■ **YOUR TASK**
Gather every line of the items below that contains the word "Open", with capitalization counting, and copy each such line.

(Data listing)

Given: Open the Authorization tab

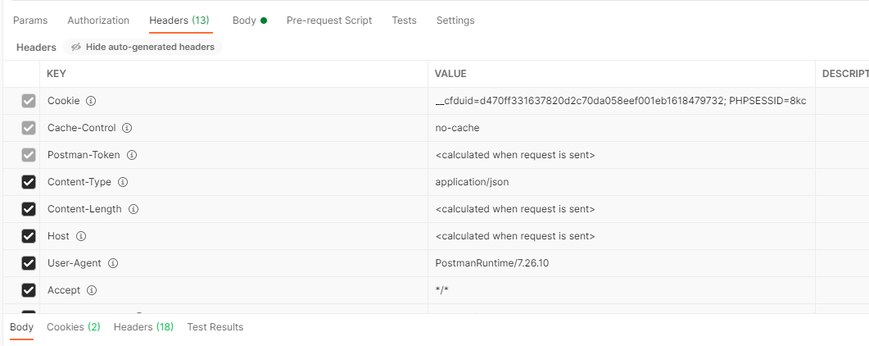Looking at the screenshot, I should tap(98, 20).
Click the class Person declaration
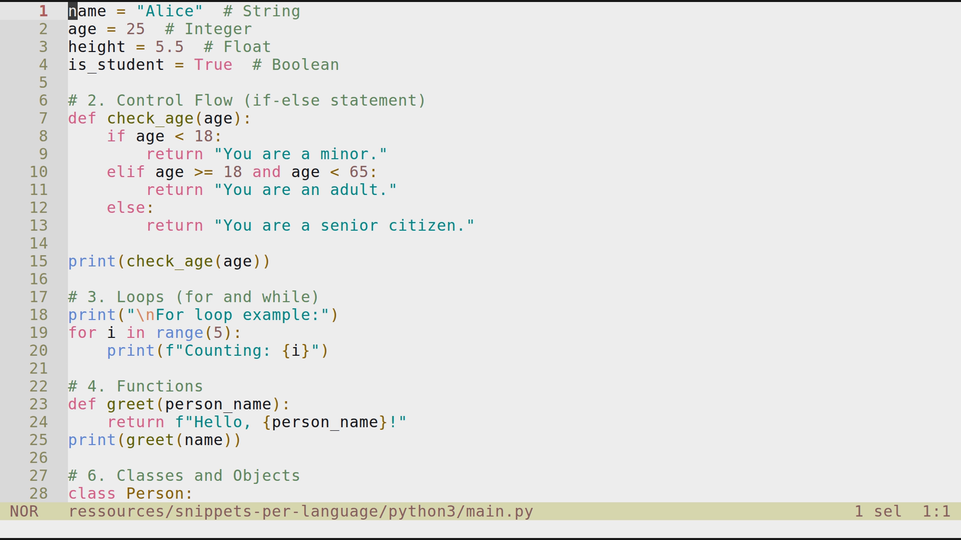Image resolution: width=961 pixels, height=540 pixels. [x=130, y=493]
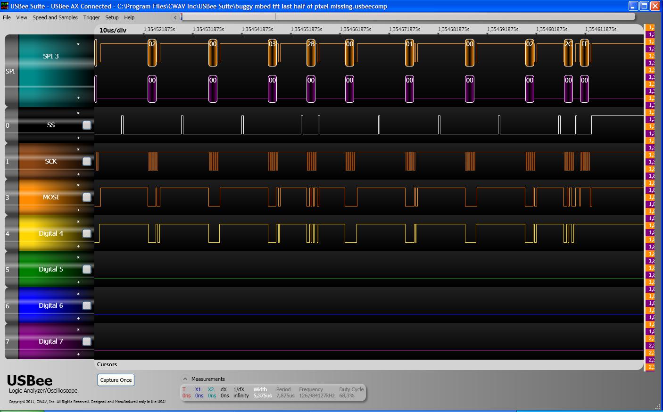Click the x icon on MOSI channel
The image size is (663, 412).
click(78, 185)
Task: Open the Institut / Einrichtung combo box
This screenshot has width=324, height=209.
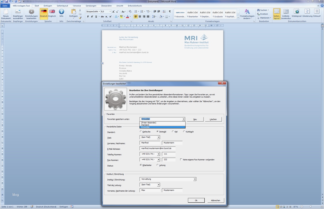Action: click(195, 179)
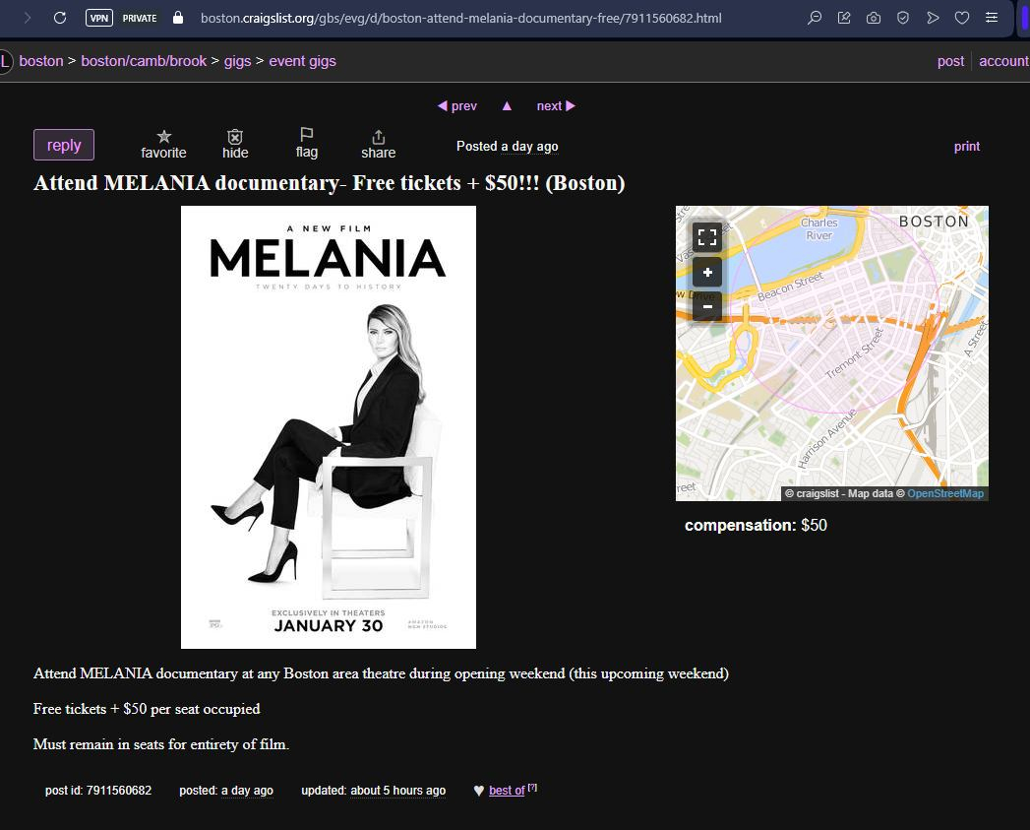Take a snapshot with the camera icon
The image size is (1030, 830).
[874, 18]
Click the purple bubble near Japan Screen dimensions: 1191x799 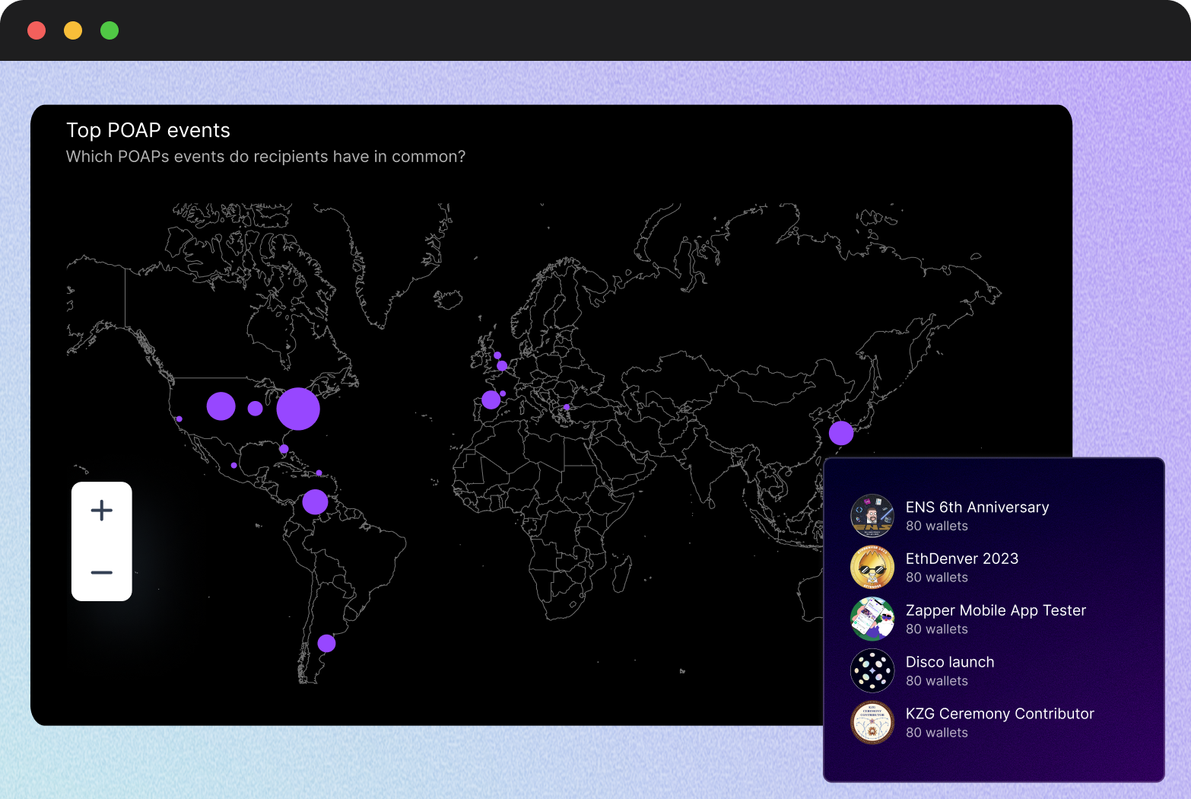coord(842,433)
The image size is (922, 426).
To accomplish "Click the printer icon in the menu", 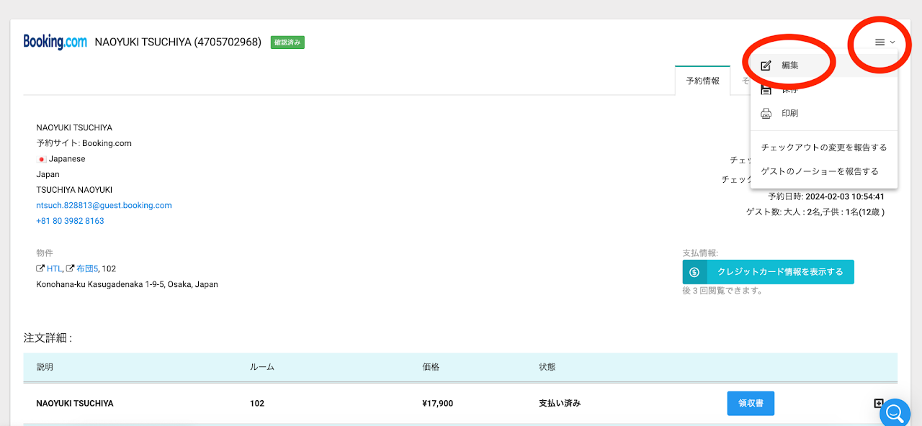I will click(x=766, y=114).
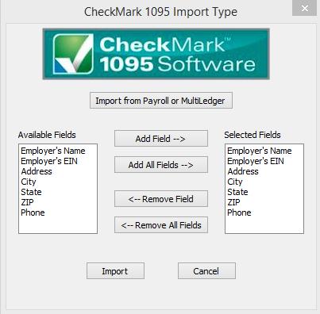320x314 pixels.
Task: Select Phone in Available Fields list
Action: point(33,213)
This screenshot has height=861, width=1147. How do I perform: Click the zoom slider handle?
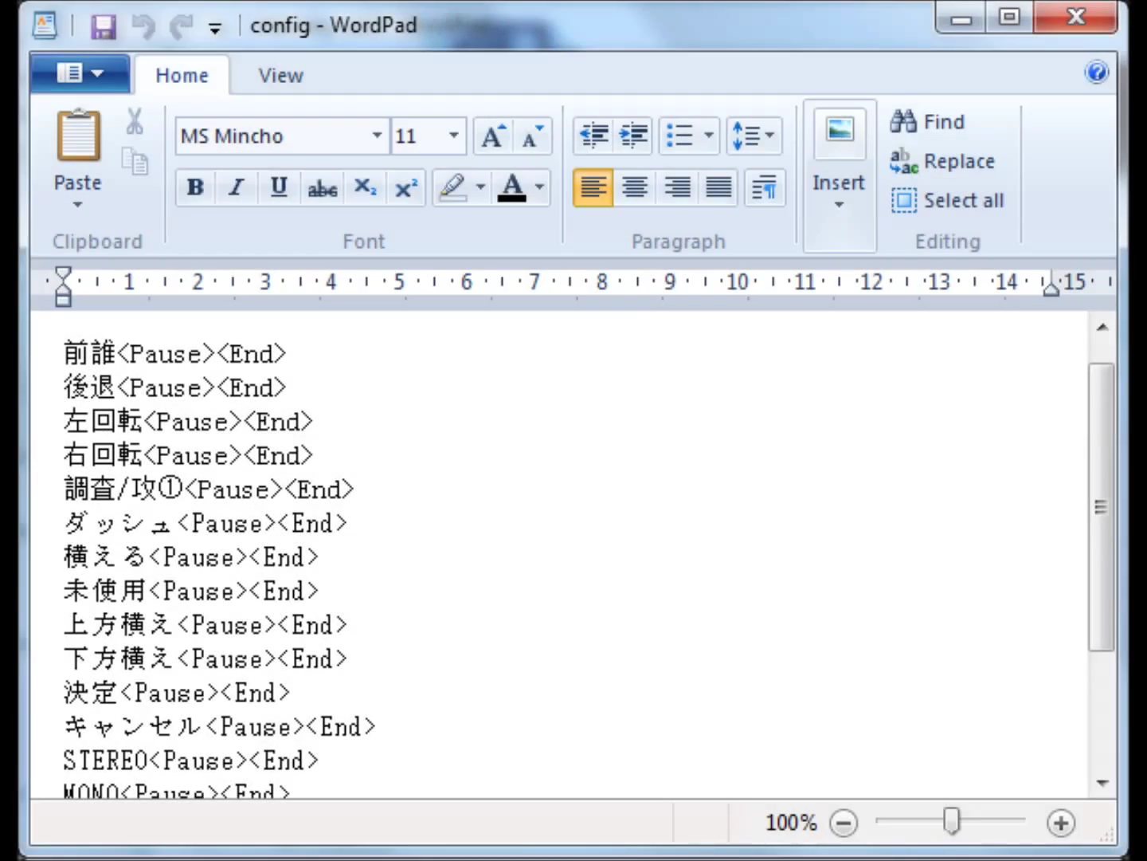point(951,821)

■ **EXERCISE RESPONSE**
Given: Open the Authorization tab
Task: Open the Institut / Einrichtung combo box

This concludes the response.